I’ve been having a reoccurring problem with one node of our Windows 2008 NLB cluster. When joined into the cluster it runs for awhile and then blue-screened. When not in the cluster it can run normally. It was extremely frustrating as the only way to trouble shoot it was to add it to the production cluster and give it some load. I tried an OS re-install, and a hardware swap. Still no good, but today I think I got it fixed.
The node in question is a Dell PowerEdge M600. It’s a blade that comes with 4 Broadcom NICS. I had been checking Windows Update to check to see if they were up to date, but when I actually took a look at the drivers in the Device Manager, I saw that the drivers were two years old. A quick look at Dell’s support page showed new drivers updated in October.
They were installed, and now machine is now in the cluster, and hasn’t had a blue screen yet.

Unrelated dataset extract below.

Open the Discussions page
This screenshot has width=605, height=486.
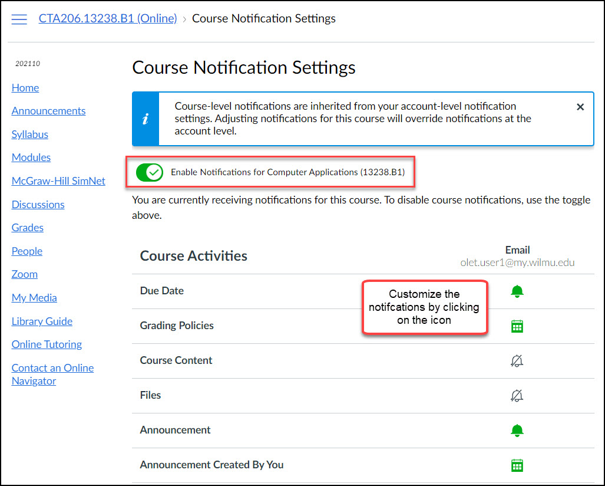pos(38,204)
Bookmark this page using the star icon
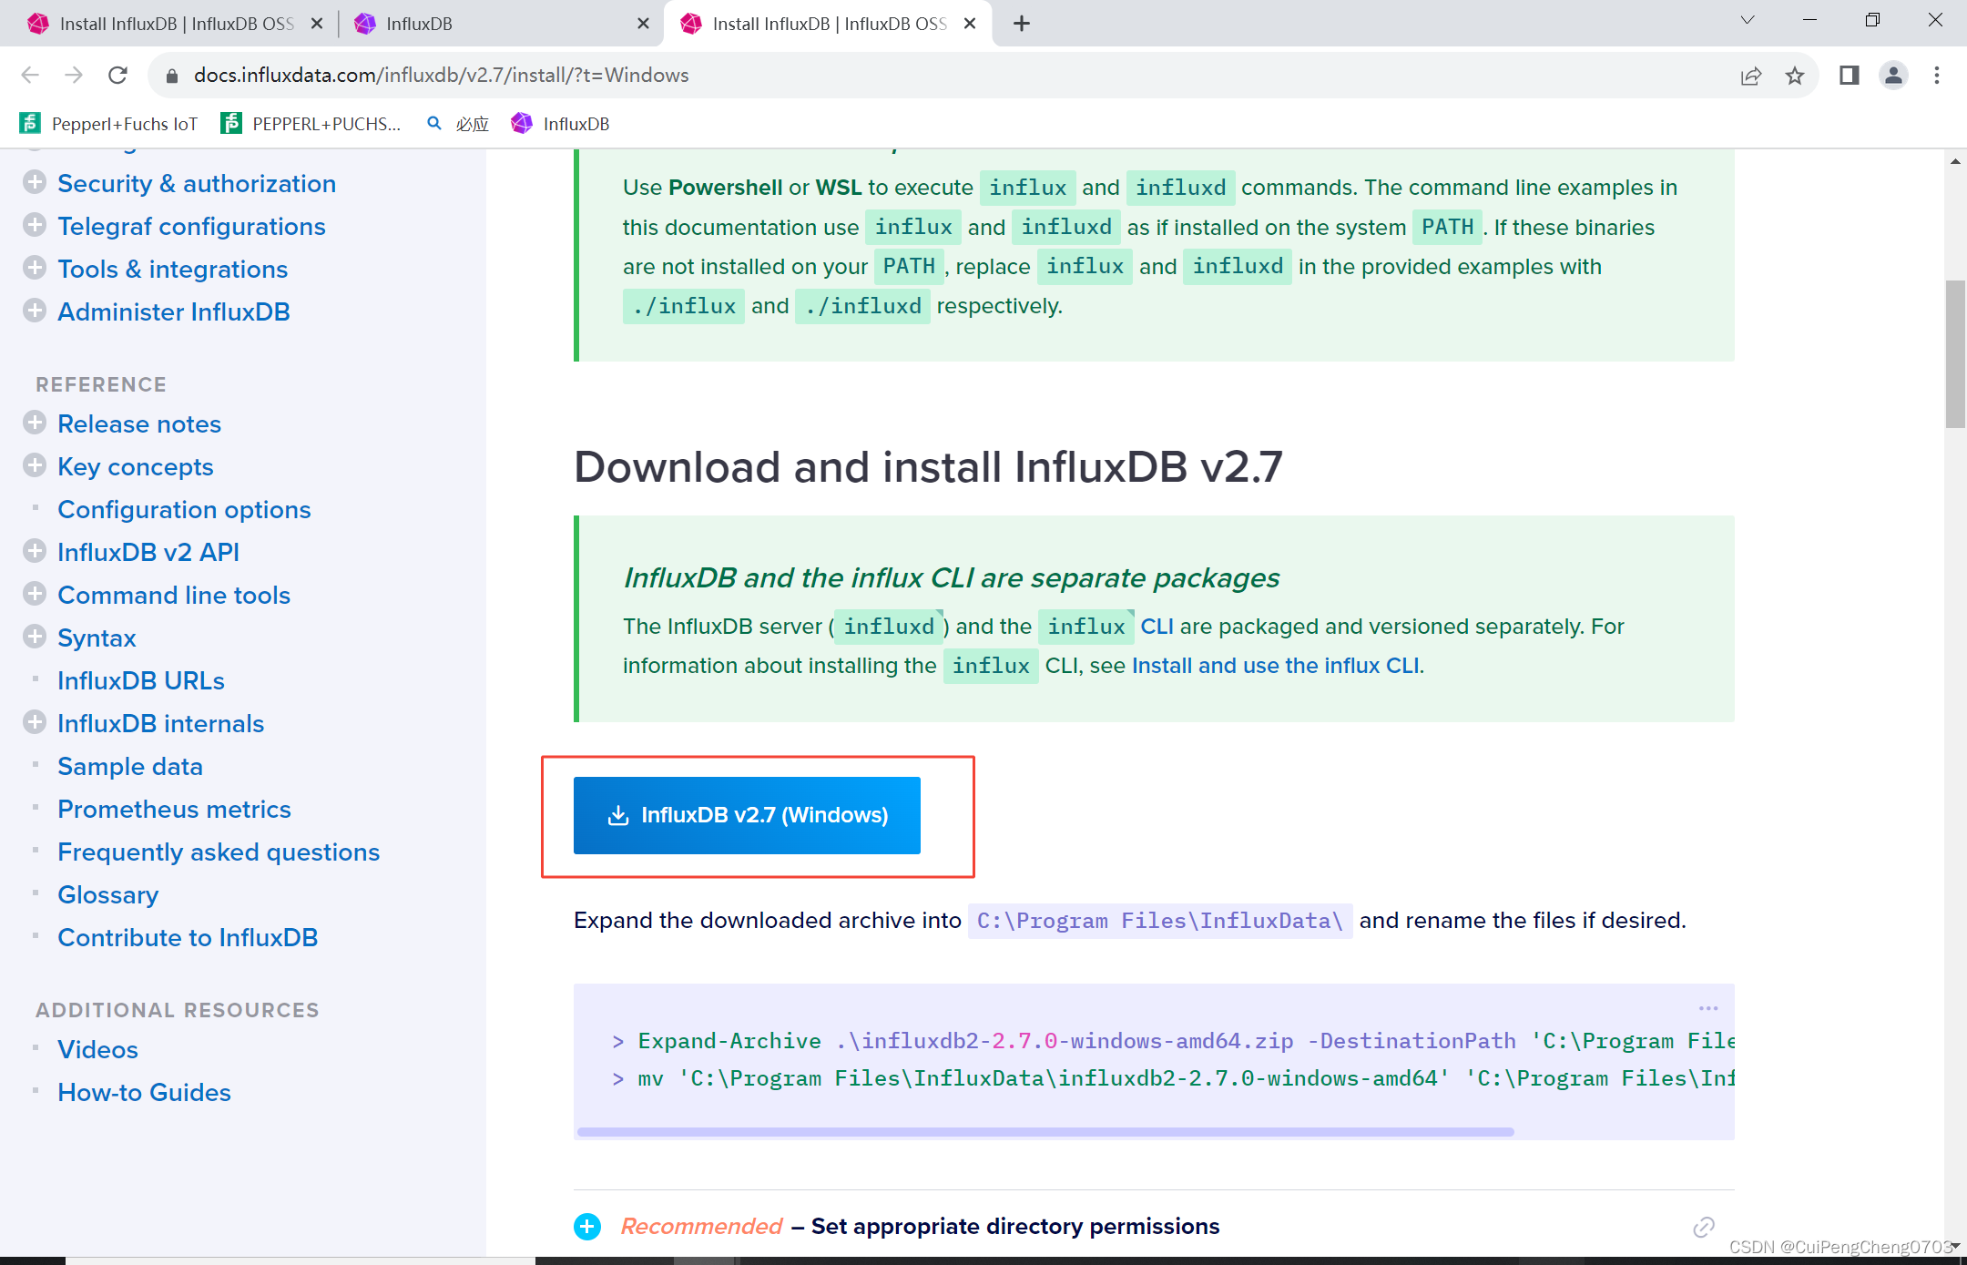Screen dimensions: 1967x1265 (x=1795, y=76)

I feel really dumb about missing this. I’ve been out of the hardware game for awhile, but this is pretty low level and dumb. Oh well, hopefully I won’t forget again.
One thought on “More Issues with Windows 2008 Clustering”
Hi – enjoyed the CF9 preso.
I’m looking into a really simple failover scenario with NLB with single standalone CF8 instances on 2 machines in an NLB cluster. I don’t fully understand though how NLB determines if CF is unresponsive.
Is it just checking if the server is alive? Or can it detect if CF iteself is unresponsive even if the server is still up?